そして、伝説的なロックバンドで、自身もギタリストとして参加したBOØWYの話も披露し、「たまたま群馬の仲間と19歳の時にBOØWYを結成して、それから解散まで6年、ブレイクして売れたのは最後の2年で、あとの4年はなにをやっても空回りで、ライブハウスで客の反応を見ながらいろいろなトライをしましたね。続けられたのは、結束が固かったから。誰にも似てないオリジナリティを意識していたし、勢いもあった。ファンも音楽に対する熱い応援や力もあった。あとは単純に格好良かった」と、当時の思いを語った。

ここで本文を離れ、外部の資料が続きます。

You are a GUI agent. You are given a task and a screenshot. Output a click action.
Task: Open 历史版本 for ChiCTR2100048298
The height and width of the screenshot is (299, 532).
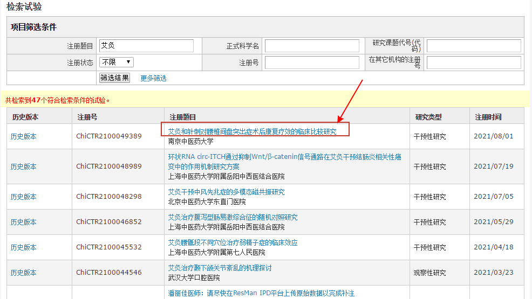point(24,197)
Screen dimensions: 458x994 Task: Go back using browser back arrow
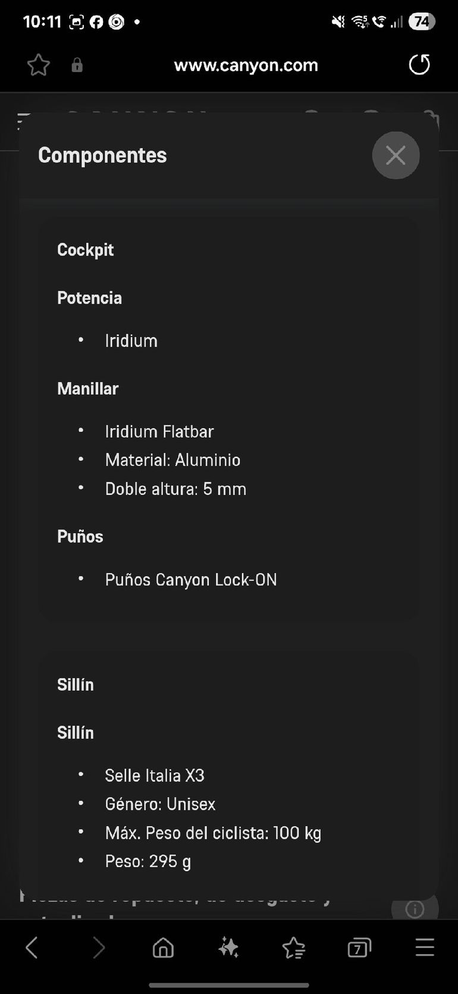32,947
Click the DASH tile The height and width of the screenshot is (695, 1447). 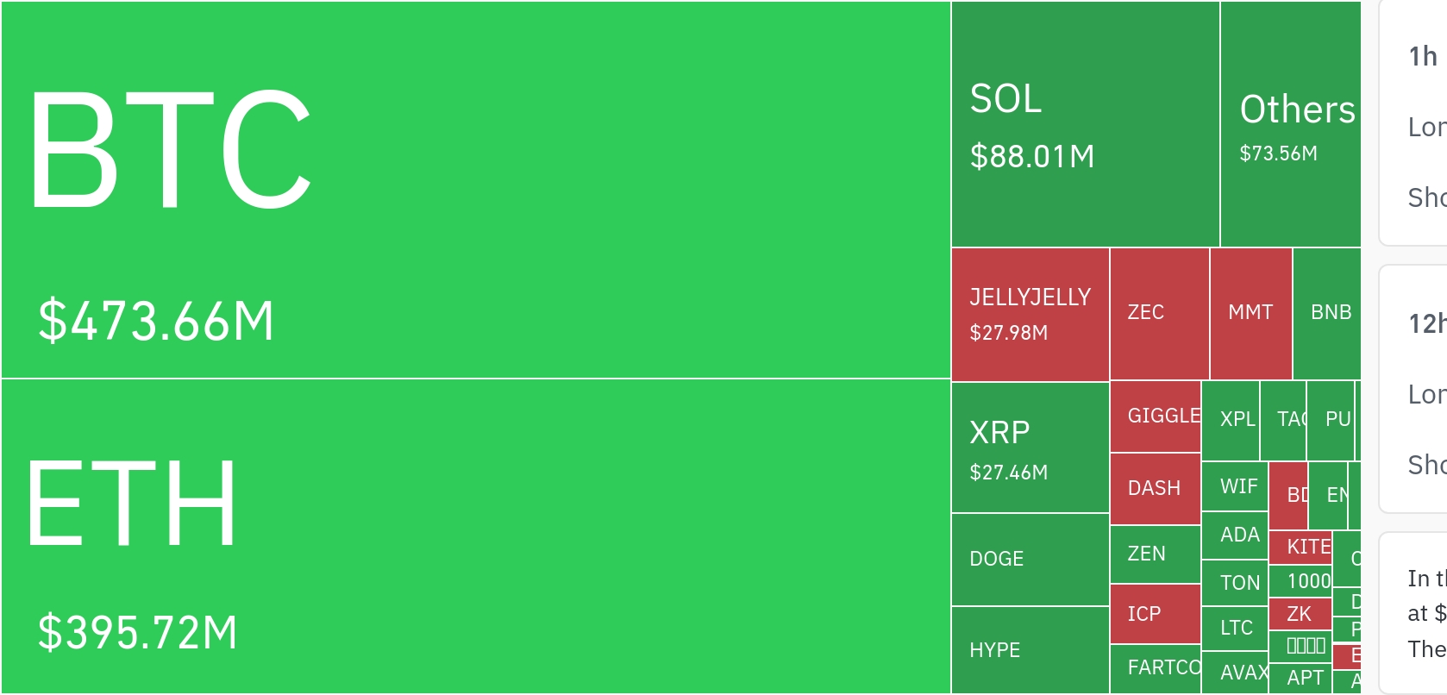tap(1155, 488)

さらに、コロナ禍で音楽活動40周年を迎えた2021年には日本武道館での無観客ライブも経験した。「折角の周年なのに勘弁してくれよという思いだった。当時はロンドンにいたが、恐怖も感じたし、これからどうなるかと不安にも思った。だが、音楽を辞めようと思ったことはない、これしかないから辞めるわけにいかない。自分がやりたいことがリスナーにもスタッフにも伝わらなく、葛藤した時期もあったが、そういったもどかしさを武器にしてきた。だから、やるんだ、続けるんだという理由になる。悔しさが欲しくて50歳にロンドンに行ったというのもある。つねに楽器と対話している感じで、空っぽでもギターを抱きしめると湧いてくる。自分以外になろうとせず、自分自身でいる、そのためにいろいろな経験をすることが大事ではないかな」と、「バンタンミュージックアカデミー」へ入学を希望する学生たちに熱いメッセージを送った。